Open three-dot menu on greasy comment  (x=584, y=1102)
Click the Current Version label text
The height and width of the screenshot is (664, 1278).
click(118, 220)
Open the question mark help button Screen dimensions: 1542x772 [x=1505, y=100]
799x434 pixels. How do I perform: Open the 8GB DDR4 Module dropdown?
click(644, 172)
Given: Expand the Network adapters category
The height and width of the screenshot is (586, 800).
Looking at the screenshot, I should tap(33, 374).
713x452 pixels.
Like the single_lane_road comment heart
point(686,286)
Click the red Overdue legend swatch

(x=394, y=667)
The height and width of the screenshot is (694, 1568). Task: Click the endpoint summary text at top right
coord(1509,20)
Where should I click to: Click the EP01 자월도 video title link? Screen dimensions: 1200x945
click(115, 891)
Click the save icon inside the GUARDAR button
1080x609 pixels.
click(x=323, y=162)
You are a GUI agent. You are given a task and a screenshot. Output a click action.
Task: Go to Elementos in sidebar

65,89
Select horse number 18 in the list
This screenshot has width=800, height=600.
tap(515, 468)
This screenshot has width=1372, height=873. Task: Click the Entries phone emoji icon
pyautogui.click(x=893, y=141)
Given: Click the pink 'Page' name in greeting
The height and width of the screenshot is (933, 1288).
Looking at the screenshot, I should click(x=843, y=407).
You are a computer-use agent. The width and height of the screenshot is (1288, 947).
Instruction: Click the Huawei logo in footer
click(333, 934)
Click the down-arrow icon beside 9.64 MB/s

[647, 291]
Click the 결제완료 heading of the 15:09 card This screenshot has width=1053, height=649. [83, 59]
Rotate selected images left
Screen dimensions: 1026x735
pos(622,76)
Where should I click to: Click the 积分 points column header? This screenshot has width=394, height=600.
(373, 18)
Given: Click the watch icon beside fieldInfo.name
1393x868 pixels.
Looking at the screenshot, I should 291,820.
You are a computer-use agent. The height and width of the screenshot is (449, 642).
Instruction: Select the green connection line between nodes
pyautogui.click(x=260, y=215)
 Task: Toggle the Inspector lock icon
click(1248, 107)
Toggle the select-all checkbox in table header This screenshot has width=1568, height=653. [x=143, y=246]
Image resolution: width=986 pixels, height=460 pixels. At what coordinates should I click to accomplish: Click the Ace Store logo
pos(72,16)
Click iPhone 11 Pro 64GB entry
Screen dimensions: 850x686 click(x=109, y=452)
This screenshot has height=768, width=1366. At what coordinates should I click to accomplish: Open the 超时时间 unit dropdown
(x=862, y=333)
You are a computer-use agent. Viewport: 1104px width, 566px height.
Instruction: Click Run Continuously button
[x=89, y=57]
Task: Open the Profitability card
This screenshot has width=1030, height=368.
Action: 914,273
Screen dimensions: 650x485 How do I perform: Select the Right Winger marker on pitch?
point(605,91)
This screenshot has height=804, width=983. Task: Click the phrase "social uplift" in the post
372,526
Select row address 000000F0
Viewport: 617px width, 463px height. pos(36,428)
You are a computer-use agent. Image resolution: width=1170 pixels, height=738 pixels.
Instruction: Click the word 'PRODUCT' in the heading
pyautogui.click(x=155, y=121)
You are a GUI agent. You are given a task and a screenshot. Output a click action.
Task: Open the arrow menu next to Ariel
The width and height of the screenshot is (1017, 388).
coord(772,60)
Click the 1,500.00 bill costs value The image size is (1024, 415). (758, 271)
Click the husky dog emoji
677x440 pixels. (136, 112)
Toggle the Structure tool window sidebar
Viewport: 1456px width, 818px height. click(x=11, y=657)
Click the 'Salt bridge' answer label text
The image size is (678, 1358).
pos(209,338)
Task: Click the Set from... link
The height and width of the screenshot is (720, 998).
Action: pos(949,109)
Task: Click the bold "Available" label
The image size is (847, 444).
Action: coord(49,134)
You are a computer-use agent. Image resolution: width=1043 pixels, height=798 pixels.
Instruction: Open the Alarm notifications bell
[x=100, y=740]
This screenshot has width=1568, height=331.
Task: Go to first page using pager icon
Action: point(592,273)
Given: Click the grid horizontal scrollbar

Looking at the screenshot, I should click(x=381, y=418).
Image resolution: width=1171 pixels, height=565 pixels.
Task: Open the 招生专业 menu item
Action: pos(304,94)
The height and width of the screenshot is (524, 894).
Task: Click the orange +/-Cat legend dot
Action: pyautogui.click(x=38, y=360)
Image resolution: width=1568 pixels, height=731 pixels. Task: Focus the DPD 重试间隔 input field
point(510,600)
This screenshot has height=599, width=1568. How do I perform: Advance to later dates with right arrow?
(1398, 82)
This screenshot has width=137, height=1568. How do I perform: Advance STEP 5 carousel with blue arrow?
--
_What you are asked to do_
Give back every line of the data exactly as it was written.

_Response area_
Open three-dot menu on greasy comment  (x=584, y=1102)
Click the Current Version label text
The height and width of the screenshot is (664, 1278).
click(118, 220)
Open the question mark help button Screen dimensions: 1542x772 [x=1505, y=100]
799x434 pixels. How do I perform: Open the 8GB DDR4 Module dropdown?
click(644, 172)
Given: Expand the Network adapters category
The height and width of the screenshot is (586, 800).
Looking at the screenshot, I should tap(33, 374).
713x452 pixels.
Like the single_lane_road comment heart
point(686,286)
Click the red Overdue legend swatch

(x=394, y=667)
The height and width of the screenshot is (694, 1568). Task: Click the endpoint summary text at top right
coord(1509,20)
Where should I click to: Click the EP01 자월도 video title link? Screen dimensions: 1200x945
click(115, 891)
Click the save icon inside the GUARDAR button
1080x609 pixels.
click(x=323, y=162)
You are a GUI agent. You are given a task and a screenshot. Output a click action.
Task: Go to Elementos in sidebar

65,89
Select horse number 18 in the list
This screenshot has width=800, height=600.
tap(515, 468)
This screenshot has width=1372, height=873. Task: Click the Entries phone emoji icon
pyautogui.click(x=893, y=141)
Given: Click the pink 'Page' name in greeting
The height and width of the screenshot is (933, 1288).
Looking at the screenshot, I should click(x=843, y=407).
You are a computer-use agent. The width and height of the screenshot is (1288, 947).
Instruction: Click the Huawei logo in footer
click(333, 934)
Click the down-arrow icon beside 9.64 MB/s

[647, 291]
Click the 결제완료 heading of the 15:09 card This screenshot has width=1053, height=649. [83, 59]
Rotate selected images left
Screen dimensions: 1026x735
pos(622,76)
Where should I click to: Click the 积分 points column header? This screenshot has width=394, height=600.
(373, 18)
Given: Click the watch icon beside fieldInfo.name
1393x868 pixels.
Looking at the screenshot, I should 291,820.
You are a computer-use agent. The height and width of the screenshot is (449, 642).
Instruction: Select the green connection line between nodes
pyautogui.click(x=260, y=215)
 Task: Toggle the Inspector lock icon
click(1248, 107)
Toggle the select-all checkbox in table header This screenshot has width=1568, height=653. [x=143, y=246]
Image resolution: width=986 pixels, height=460 pixels. At what coordinates should I click to accomplish: Click the Ace Store logo
pos(72,16)
Click iPhone 11 Pro 64GB entry
Screen dimensions: 850x686 click(x=109, y=452)
This screenshot has height=768, width=1366. At what coordinates should I click to accomplish: Open the 超时时间 unit dropdown
(x=862, y=333)
You are a computer-use agent. Viewport: 1104px width, 566px height.
Instruction: Click Run Continuously button
[x=89, y=57]
Task: Open the Profitability card
This screenshot has width=1030, height=368.
Action: 914,273
Screen dimensions: 650x485 How do I perform: Select the Right Winger marker on pitch?
point(605,91)
This screenshot has height=804, width=983. Task: Click the phrase "social uplift" in the post
372,526
Select row address 000000F0
Viewport: 617px width, 463px height. pos(36,428)
You are a computer-use agent. Image resolution: width=1170 pixels, height=738 pixels.
Instruction: Click the word 'PRODUCT' in the heading
pyautogui.click(x=155, y=121)
You are a GUI agent. You are given a task and a screenshot. Output a click action.
Task: Open the arrow menu next to Ariel
The width and height of the screenshot is (1017, 388).
coord(772,60)
Click the 1,500.00 bill costs value The image size is (1024, 415). (758, 271)
Click the husky dog emoji
677x440 pixels. (136, 112)
Toggle the Structure tool window sidebar
Viewport: 1456px width, 818px height. click(x=11, y=657)
Click the 'Salt bridge' answer label text
The image size is (678, 1358).
pos(209,338)
Task: Click the Set from... link
The height and width of the screenshot is (720, 998).
Action: pos(949,109)
Task: Click the bold "Available" label
The image size is (847, 444).
Action: coord(49,134)
You are a computer-use agent. Image resolution: width=1043 pixels, height=798 pixels.
Instruction: Open the Alarm notifications bell
[x=100, y=740]
This screenshot has width=1568, height=331.
Task: Go to first page using pager icon
Action: point(592,273)
Given: Click the grid horizontal scrollbar

Looking at the screenshot, I should click(x=381, y=418).
Image resolution: width=1171 pixels, height=565 pixels.
Task: Open the 招生专业 menu item
Action: pos(304,94)
The height and width of the screenshot is (524, 894).
Task: Click the orange +/-Cat legend dot
Action: pyautogui.click(x=38, y=360)
Image resolution: width=1568 pixels, height=731 pixels. Task: Focus the DPD 重试间隔 input field
point(510,600)
This screenshot has height=599, width=1568. How do I perform: Advance to later dates with right arrow?
(1398, 82)
This screenshot has width=137, height=1568. How do I perform: Advance STEP 5 carousel with blue arrow?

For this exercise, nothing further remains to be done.